Une heure avant, j’envoie aux copines que je vais voir Marc, et là, on m’informe (vidéo à l’appui !) que Monsieur Levy est contre la politique de Tsahal, et est à tendance pro-palestinienne.
Ah…
Réaction de base pour une sioniste comme moi qui ne rêve que de vivre en Israël : « Micka, apparemment le gars est pro-palo. Laisse tomber, il mérite pas qu’on perde notre temps à aller le voir. »
Mon mari qui est un peu (voir beaucoup plus!) réfléchi que moi, me dit :
Écoute, c’est un évènement gratuit (il est semi-marocain !), c’est un écrivain de renom. Viens on y passe cinq minutes, et si c’est naze, on se tire.
J’argumente que celui qui est contre Israël ne mérite même pas qu’on passe, mais Micka me sort la phrase (de réconciliation) qui tue : « C’est ma façon de te montrer que je m’intéresse à ce que tu fais, malgré ce que tu penses… »
Ah ! nous y voilà : Micka Davis qui n’a jamais lu une ligne de ce que j’écris. Chroniques, livres, articles confondus. Rien, nada, walou ! J’ai même pensé à écrire sur des panneaux publicitaires près de son boulot, rien que pour qu’il me lise, mais j’ai peur de me faire arrêter pour vandalisme. (Et après, on se demande pourquoi il y a de la tension ! Genre, il a ses raisons ! Bref…). Donc on y va. On arrive dans un endroit méga classe, dans un building sur Times Square. On nous dirige vers un étage entier décoré sur le thème de Versailles. Je suis émue parce que comme mon prochain romain portera sur les juifs à Versailles (une histoire méga intrigante d’une jeune fille du 20ème siècle qui va rêver qu’elle atterrit au Trianon en 1687. Tout un programme !), je prends cela comme un petit clin d’œil de D. (style, je te suis de loin, ma fille !).
On s’assoit sur des sièges en velours rouge, et on se rend vite compte que le public est composé de français, et qu’il n’est pas communautaire. Marc Levy arrive. Je remarque qu’il a pris un sacré coup de vieux, mais qu’il est toujours potable (C’est d’une classe ce que t’écris ! Désolée, j’ai passé une partie de ma scolarité à Belleville, et parfois, ça remonte !).
Je me mets à crier bien fort :
– Je te préviens, Micka, s’il dit un truc contre Israël, je me tire !

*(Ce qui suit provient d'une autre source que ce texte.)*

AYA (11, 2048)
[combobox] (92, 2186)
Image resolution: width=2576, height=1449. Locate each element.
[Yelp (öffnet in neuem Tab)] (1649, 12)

Mon mari, rouge de honte, me souffle que l’écrivain m’a entendue ! Ce à quoi je réponds que c’était voulu ! Déjà que je me sens comme une vendue…
L’interview commence, l’auteur parle de ses personnages, sa vie, ses envies, et contre toute attente, non seulement il est très intéressant, mais en plus, il parle de son identité juive, et la revendique ! Il se traite de vraie mère juive à tout va, raconte son comportement ultra protecteur, limite étouffant envers ses enfants. Je l’écoute parler avec passion de son métier (notre métier ? Lol, la meuf qui s’y croit ! ). Il confie les raisons qui l’ont poussé à quitter la France, en partie à cause de la montée de l’antisémitisme ! Puis aussi le fait que son fils commençait ses études à San Francisco, et qu’il ne pouvait concevoir de vivre à dix mille kilomètres de lui.
Le plus fascinant, contrairement à ce que j’ai pu lire sur lui, c’est que je l’ai trouvé humble… surtout quand il a formulé cette réponse quand on lui a demandé :
– Est-ce que vous avez toujours su que vous vouliez être écrivain ?
– J’ai très vite compris que je n’étais ni Zola, ni Balzac. Au contraire, j’ai toujours su que je n’avais pas un grand talent. En revanche, la seule chose qui m’a permis d’arriver là où j’en suis aujourd’hui, c’est le fait d’être un grand travailleur. Il y a une différence entre « se prendre au sérieux » et « travailler sérieusement. » Je suis dans la deuxième catégorie. En période d’écriture, je bosse entre quatorze et seize heures par jour. (En même temps, moi aussi si je suis payée un million de dollars par ma maison d’édition, je veux bien bosser autant.)
Et après l’avoir écouté plus d’une heure quarante-cinq répondre à des questions tantôt pertinentes, tantôt embarrassantes (quand est la dernière fois que vous avez pleuré ? Vous mangez quoi au petit dej’ ?), même si je n’étais pas d’accord avec certaines de ses réponses, je trouvais que ses mots transpiraient de sincérité… (on a jamais vu des mots transpirer ! Bref, on s’est compris). Le gars m’a soufflée par son honnêteté.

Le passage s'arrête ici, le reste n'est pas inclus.